Tuesday, April 20, 2010

Can't Stop, Won't Stop Chapter 6



Furious Styles: The Evolution of Style in the Seven-Mile World
by: Rachel Scholtz, Kathleen Secor, Kimberly Conley

The seven-mile world had its center in Crotonoa Park (Bronx, NY) and extended to create a seven mile radius around this park. Crazy Legs described hip-hop’s four elements as: DJing, MCing, B-boying, and graffiti. Joseph Saddler, later named Grandmaster Flash, became known as a DJ because of his style. He focused on showmanship, such as scratching with his elbows and flipping around. He later added MCs to pump up the crowd because no one would listen to just the music without words. Soon he became more liked than Kool Herc and Bambaataa. B-boying was originally created by kids too young to get into clubs, but then spread out of homes into the streets. It soon became part of gang life and was a mixture of martial arts and dance made to intimidate other gangs. Gangs would compete for dominance in an area with movements that mimicked fighting and stabbing. Graffiti was seen as a “way of gaining status in a society where to own property is to have identity”. Fame was the goal because it equaled wealth, therefore the more risky a target, the more fame someone got for tagging it.

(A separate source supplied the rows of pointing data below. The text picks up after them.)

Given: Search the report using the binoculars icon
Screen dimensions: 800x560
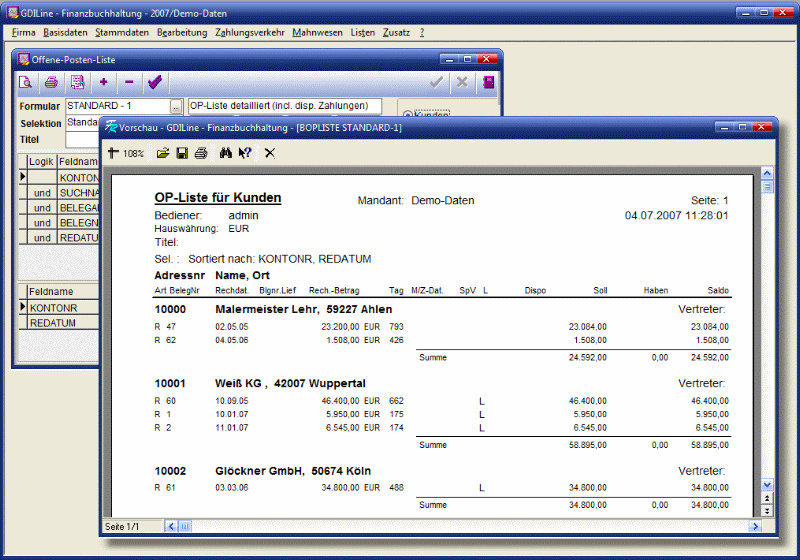Looking at the screenshot, I should pos(226,153).
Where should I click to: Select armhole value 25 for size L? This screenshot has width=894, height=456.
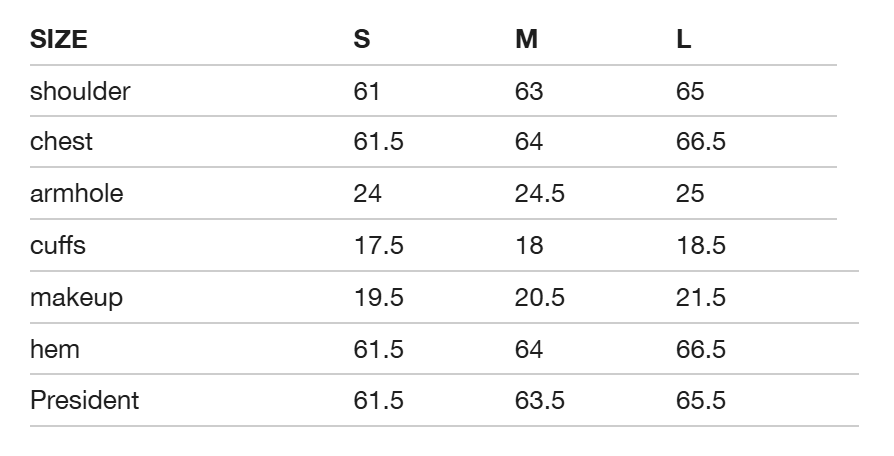pyautogui.click(x=690, y=193)
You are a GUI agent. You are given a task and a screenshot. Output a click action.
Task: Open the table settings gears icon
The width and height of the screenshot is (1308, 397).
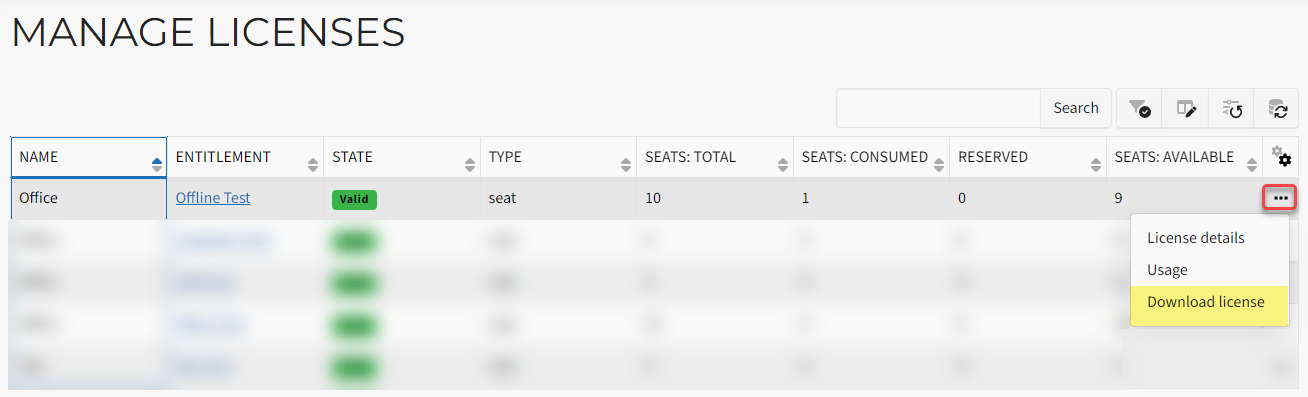(x=1281, y=157)
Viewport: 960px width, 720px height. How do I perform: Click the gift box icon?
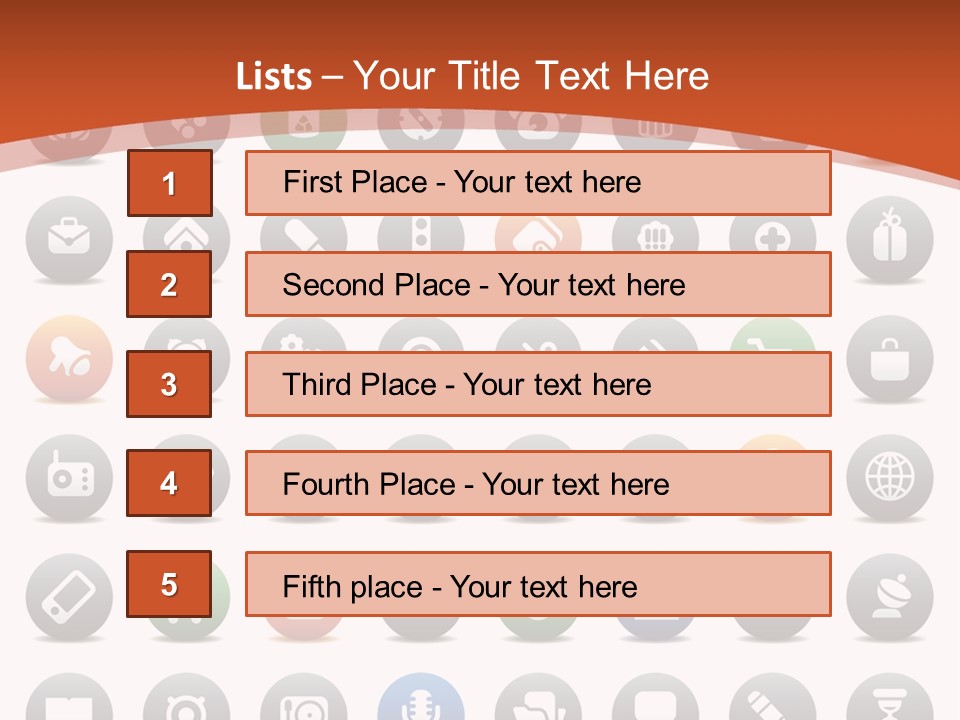pos(889,238)
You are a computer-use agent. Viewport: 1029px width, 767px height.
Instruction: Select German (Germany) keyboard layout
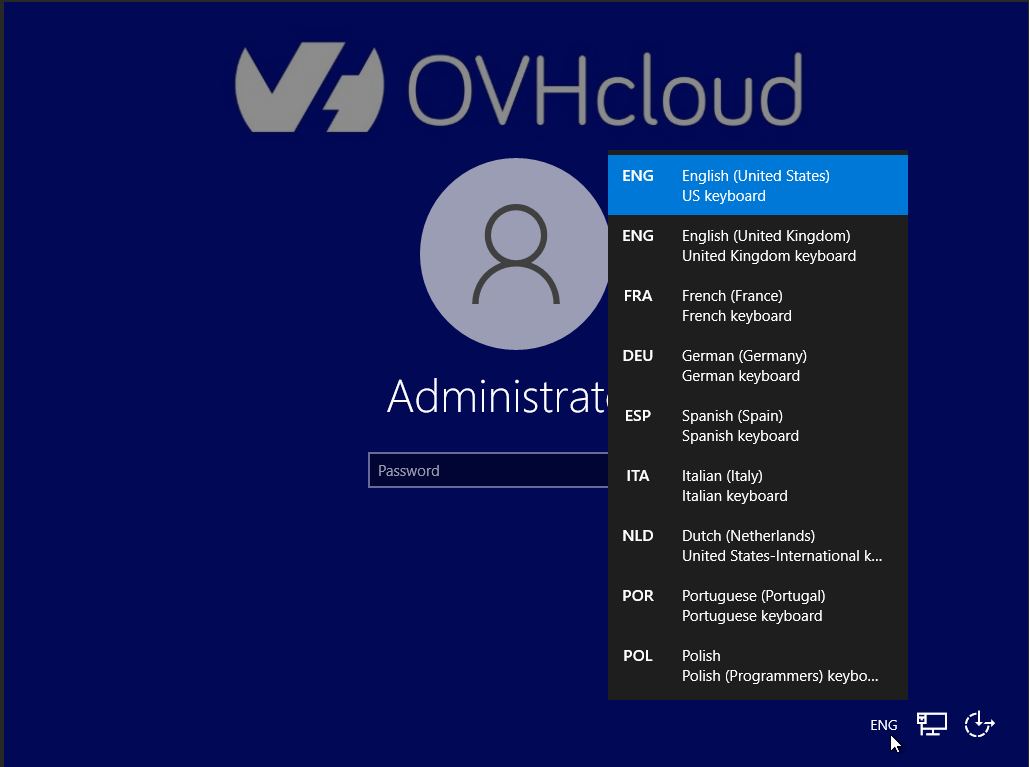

This was one of the first movements to break out of the seven-mile world by moving along train lines. Because it spread so quickly it was mostly desegregated. It became so prevalent in the 1970s and 1980s that new graffiti had to be done over someone else’s graffiti. Quantity became more important than quality. The reasoning behind graffiti was to defy a hostile world and create a name for yourself.